Scoperta nel mare del Salento una nuova specie marina: i ricercatori la chiamano Alberto Angela

Barriera Corallina

Una nuova specie marina scoperta nelle acque del Salento porterà il nome di Alberto Angela. Gli studiosi che l’hanno identificata hanno deciso di dedicare l’organismo al più noto divulgatore scientifico italiano, riconoscendogli il merito di aver avvicinato generazioni di giovani alla ricerca, alla natura e alla conoscenza.

La nuova specie, battezzata Myxicola albertoangelai, è stata descritta in uno studio pubblicato sullo Zoological Journal of the Linnean Society da un team internazionale coordinato da ricercatori dell’Università del Salento. L’esemplare è stato individuato nelle acque di Santa Caterina di Nardò, nel mar Ionio settentrionale, durante un lavoro di revisione scientifica dedicato al genere Myxicola.

Chi è il “verme con le ciglia” dedicato ad Alberto Angela

La specie appartiene alla famiglia dei Sabellidi, un gruppo di organismi marini spesso conosciuti come “vermi con le ciglia”. Si tratta di animali che vivono all’interno di tubi e utilizzano uno spettacolare apparato branchiale a forma di ventaglio per filtrare dall’acqua le particelle necessarie alla loro alimentazione.

Proprio l’analisi approfondita di questi organismi ha consentito agli studiosi di identificare quattro specie fino ad oggi sconosciute alla scienza, tra cui quella rinvenuta lungo le coste salentine e dedicata al volto di Ulisse e di tanti programmi di divulgazione scientifica.

Perché gli studiosi hanno scelto il nome di Alberto Angela

Nell’articolo scientifico gli autori spiegano chiaramente le ragioni della scelta. Il nome rappresenta un omaggio al lavoro svolto da Alberto Angela nella diffusione della cultura scientifica presso il grande pubblico.

«I suoi programmi hanno lasciato un’impronta duratura nelle nostre vite e hanno contribuito alle nostre scelte di carriera», scrivono i ricercatori, sottolineando come le trasmissioni dedicate alla storia, alla natura e alla scienza abbiano ispirato il loro percorso professionale.

Tra gli autori dello studio figurano anche Matteo Putignano, Andrea Toso e Joachim Langeneck del Dipartimento di Scienze e Tecnologie Biologiche e Ambientali dell’Università del Salento, che riconoscono nel lavoro di Angela una delle motivazioni che li hanno avvicinati alla biologia marina.

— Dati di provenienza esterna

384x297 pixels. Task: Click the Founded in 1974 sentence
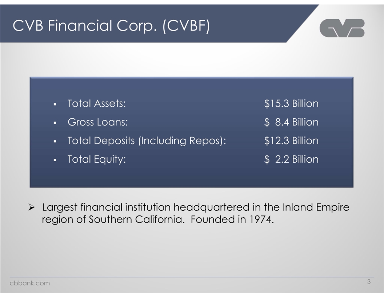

La scoperta nel Salento conferma quanto resta da conoscere del mare

La scoperta dimostra come anche il Mediterraneo, considerato uno dei mari più studiati al mondo, continui a nascondere specie ancora sconosciute o classificate in passato in modo non corretto.

Identificare una nuova specie significa infatti riconoscerne ufficialmente l’esistenza e aprire la strada a nuove ricerche sulla sua biologia, sul suo ruolo nell’ecosistema e sulla sua conservazione.

Nel caso della Myxicola albertoangelai, la scoperta assume anche un valore simbolico. Non solo perché lega il nome di Alberto Angela a una nuova pagina della ricerca scientifica italiana, ma perché testimonia l’impatto concreto che la divulgazione può avere sulle nuove generazioni di studiosi. Un’eredità che, iniziata con Piero Angela e proseguita dal figlio Alberto, continua a lasciare tracce persino nelle profondità del mare.